A survey last year from Guangzhou Gender and Sexuality Education Center, a non-profit group, more than 70% of the nearly 6,000 surveyed (link in Chinese) college students said they had experienced some forms of sexual harassment. Recent months have seen some universities take action on complaints. In January, a professor from another Beijing-based university was fired after his former students said he had sexually harassed them, although the professor denied the allegations.
Now students are seeking some kind of justice for Gao.
According to Li’s account (link in Chinese), Shen initially approached Gao soon after she enrolled with small friendly gestures, such as giving her a lift to school. Then he invited Gao to his house to talk about her academic work, in the summer of 1996. While Gao was looking at a picture on the desk, Shen suddenly put his arms around Gao from behind and started kissing her. “I was so scared, I can hear his breathing in my ear,” Gao told Li, when recalling the incident. On another occasion, Gao told Li the professor had assaulted her.
The belated struggle on behalf of Gao has had some results.
The day after Li posted Gao’s story, Nanjing University, where Shen has been working since 2012, said the school had suspended Shen (link in Chinese). Shen didn’t respond to a request for comment.
But China’s spurts of #MeToo activism are being quickly squelched by authorities alarmed at any possibility of dissent.

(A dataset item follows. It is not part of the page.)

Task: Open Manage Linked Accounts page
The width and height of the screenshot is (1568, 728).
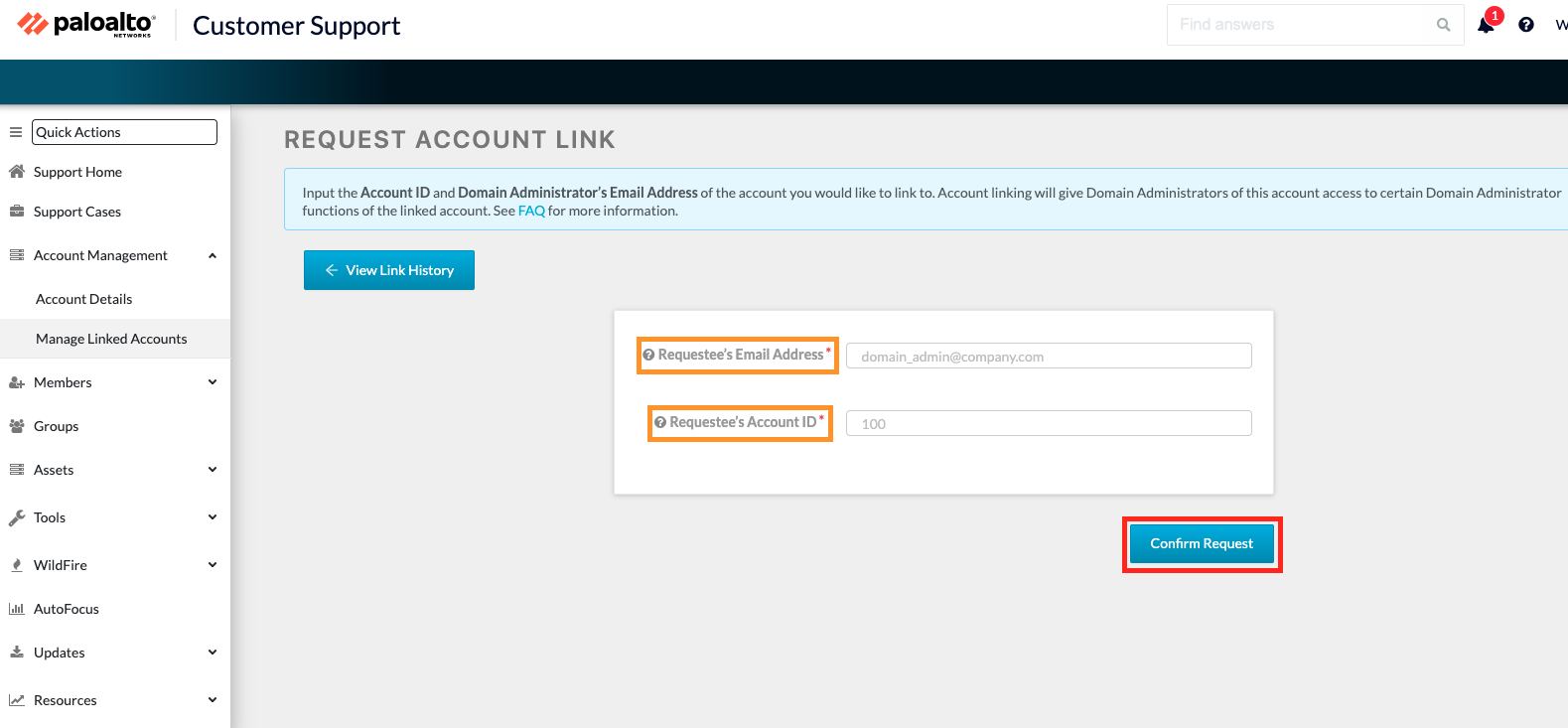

On Monday (April 23), Yue Xin, a final-year student at Peking University’s School of Foreign Languages, and one of the students who asked the school for more transparency about Gao, posted a letter on the WeChat social media platform.
She said she was disappointed by the school’s response to the petition—the university said it couldn’t share any minutes of the disciplinary meeting on Shen because it “didn’t rise to the level of being recorded.” It also said that the Chinese literature department lost Shen’s self-review over the incident due to “work errors.”
Yue also said that since filing the information petition, teachers from the university had approached her at odd hours to have conversations that lasted deep into the night about her future and whether she’d be able to graduate. They also asked what her family would think of her actions.
On Sunday, after Yue failed to pick up phone calls that night, her college adviser barged into her dormitory at 1am—along with Yue’s mother. The counselor asked Yue to delete information related to the petition and promise in writing not to pursue the matter further. Now, says Yue, she has been staying home from university because her mother is terrified for her and threatened to kill herself.
“Was the freedom of information request a crime?” Yue wrote, “I’d done nothing wrong, and don’t regret exercising my honored rights as a Peking University student.”
Yue’s letter was quickly censored on WeChat. The school quickly issued a response, saying the adviser only went to the dormitory out of concern after Yue failed to answer her phone. “Being concerned that they might disturb other students, Yue and her mother decided to go home,” read the school’s statement (link in Chinese).